We should not focus on defending our individual positions against change. Nor should we simply wait for something to turn up. Instead we should focus relentlessly , not on ourselves, but on what we have to OFFER the rest of the world….that THEY might be willing to pay for.

KEEPING SKILLED YOUTH HERE A KEY GOAL

The greatest risk we now face is that we may lose a whole generation of young people to emigration, our best educated generation yet, leaving Ireland, never to come back. There is a comforting assumption that, just as emigrants returned in the 1970’s and the 1990’s, this generation of potential emigrants will return too in ten or fifteen years. This is unrealistic.

If you look at the papers, published last week by the Bank for International Settlements and last year by the European Commission, on the impact of ageing populations on the fiscal position of developed countries, you will see that, unless entitlements for the elderly change, Ireland will face a bigger problem between 2020 and 2050 than most other European countries, a problem that dwarfs anything that has been brought about by the banking crisis.

To support its aged population on present levels of entitlement, Ireland would have to have levels of taxation far above what we now have. Today’s emigrants will not want to return here to pay those taxes, unless we do something big now to change the entire dynamic of our public and private sectors.

A GREEN PAPER ON PUBLIC FINACES AND AGEING

We need to have an honest debate on how the very large additional long term

fiscal burden of ageing can be borne. Changes will be necessary and difficult, but these should not be sprung on people. That is the best way to keep the essentials, and to avoid conflict or hasty ill considered decisions which might otherwise be announced overnight, and withdrawn a week later.

The long term(2020-2050) public finance implications of continuing present policies, while having proportionately far more older people in our population, need to be laid out fully for our people, including the tax implications of that for those of working age. All the options should be explained, including the advantages and disadvantages of each. A Green Paper might be a good way to do it. Irish people of all ages are reasonable people, and will be able to face difficult decisions, as long as all the cards are put on the table.

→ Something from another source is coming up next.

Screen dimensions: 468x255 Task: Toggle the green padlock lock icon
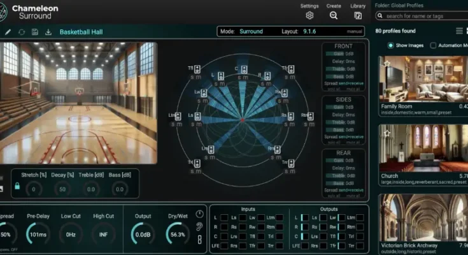(17, 186)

WHAT PUBLIC SERVICE CAN LEARN FROM MULTINATIONALS IN IRELAND

But we also need to change the way we deliver all other tax funded public services too.

To see how that might be done, we should look at one of Ireland’s success stories, the attraction and centralisation here of the back office and administration functions of global multinationals of all kinds. They have come here, and continue to come, because they have discovered that that, with the use of information and communications technology, they can get that work done more efficiently and make better use of their peoples’ talents in one location here in Ireland rather than by duplicating those services in each place where they are used.

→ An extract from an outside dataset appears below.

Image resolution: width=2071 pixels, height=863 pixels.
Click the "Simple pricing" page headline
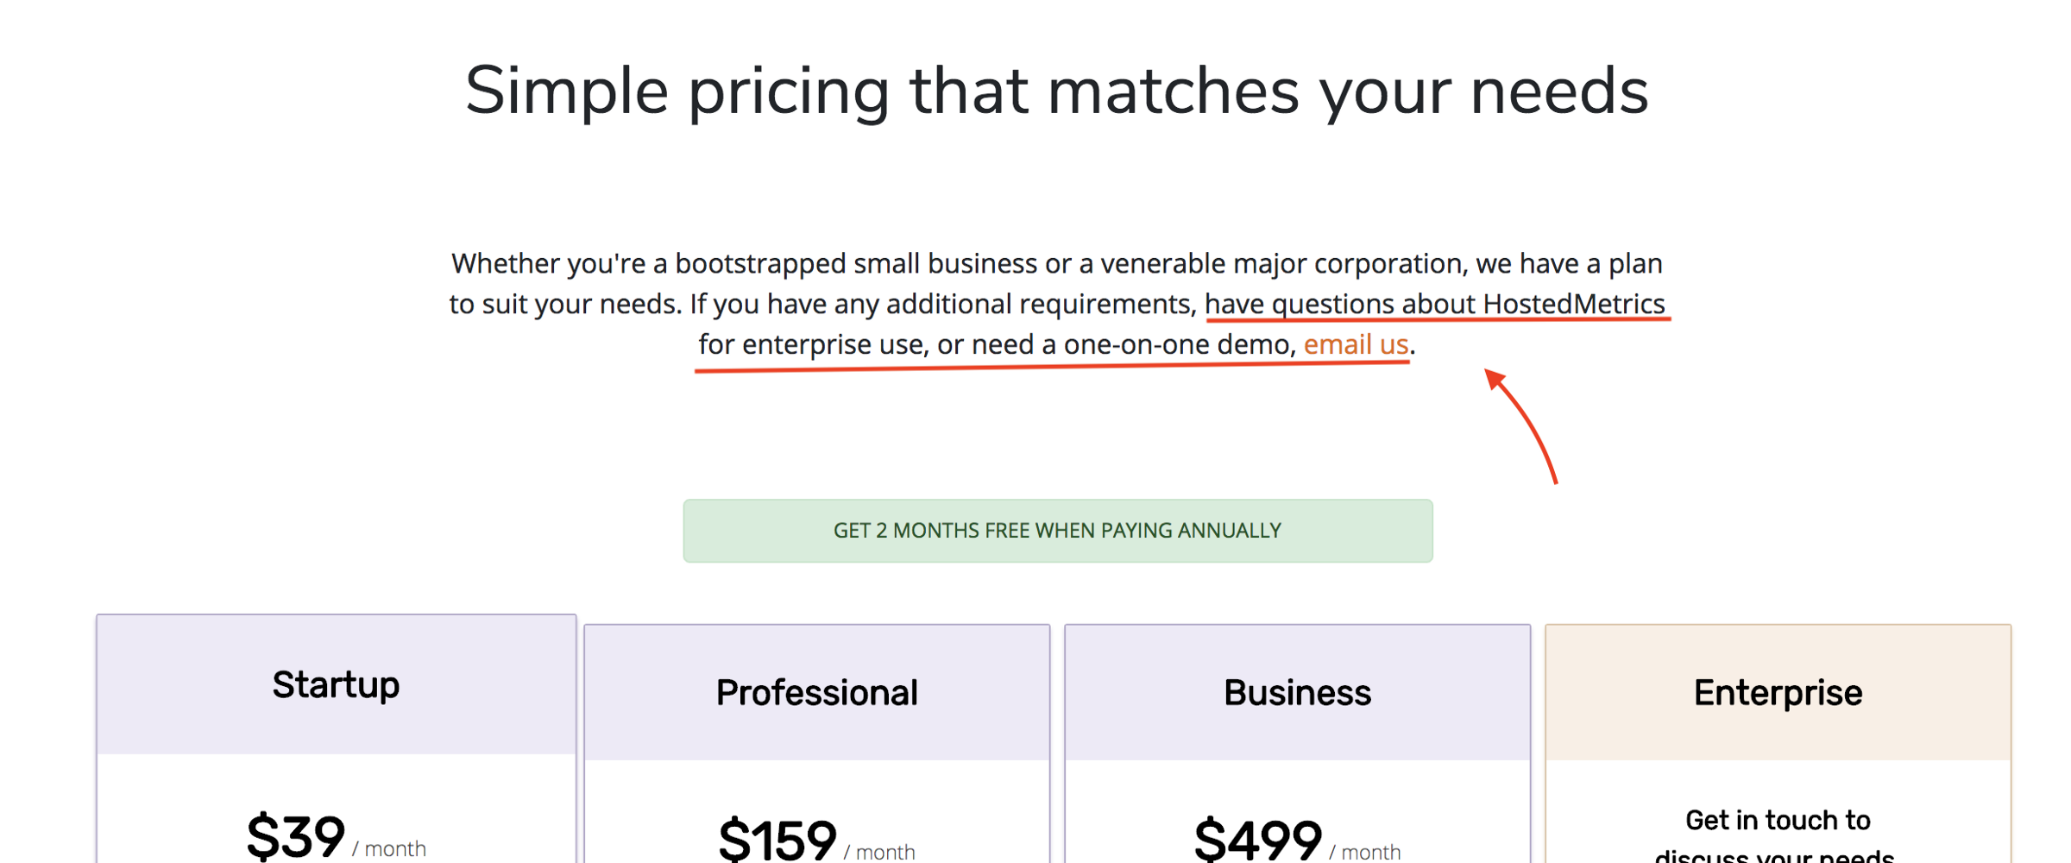[1056, 91]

Can Irish Government not learn from this? Why does Irish Government need to duplicate separate back office and administration facilities in every local authority, in every state agency, and in every Government Department dotted around the country?

Just as global multinationals have been able to strip out layers of inefficiency, cost, and duplication by coming TO Ireland and centralising here to save costs and overheads, surely Irish public administration can do the same IN Ireland? Surely Irish public administration can also shorten decision making loops, and eliminate multiplicities of grades of staff as the multinationals we attract here have done?

HOW TO KEEP THE YOUNG AT HOME

Meanwhile the critical challenge is to ensure that as many as possible of our well educated 15 to 28 year olds stay here in Ireland, and work here, not just pursue endless courses. Let me make some suggestions.

A PRSI and income tax holiday might be granted up to the age of 26 to young people who have completed a third level qualification to make it attractive for employers to employ such people. It might be accompanied by a relaxation of the minimum wage rules.

Am internship programme in all Irish Government services might be introduced as a temporary measure so that we keep talent in the country. I was amazed at the number of highly talented young Europeans and Americans who competed to work as unpaid interns in the European Commission office in Washington, just to learn about how the office worked.

Both these proposals are short term stop gap measures. We need to change our entire development model as a nation, if we are to keep this vital generation in Ireland..

Irish people are very patriotic. Surveys show we are more willing than most to make sacrifices for our country, of which we are proud. If offered a credible description of the changes needed, and the possible long term benefits, Irish people are willing to do difficult things to bring them about. We have seen something of that in the positive response to the 2010 budget, a very necessary budget that has bought us breathing space, but no more.

A DEVELOPMENT MODEL THAT CHANGES THE CULTURE IN ALL SECTORS

Now the people need to be offered something with a much longer time frame—a new development model for the country, built on an understanding of past successes and failures, but presenting an optimistic possible future that is derived from actions taken now.

We have had development models before.

In the 1920s, the model was export led growth based on agriculture.

From 1932 to 1956, the model was a protectionist one, which led to economic and cultural stagnation.

From 1956, and the exemption from tax of export profits by Minister Gerald Sweetman, we have had a model which relied heavily on exports generated by foreign direct investment. That model brought us tremendous success up to 2000, when we started to lose competitiveness rapidly, and the credit boom concealed reality from us until 2007.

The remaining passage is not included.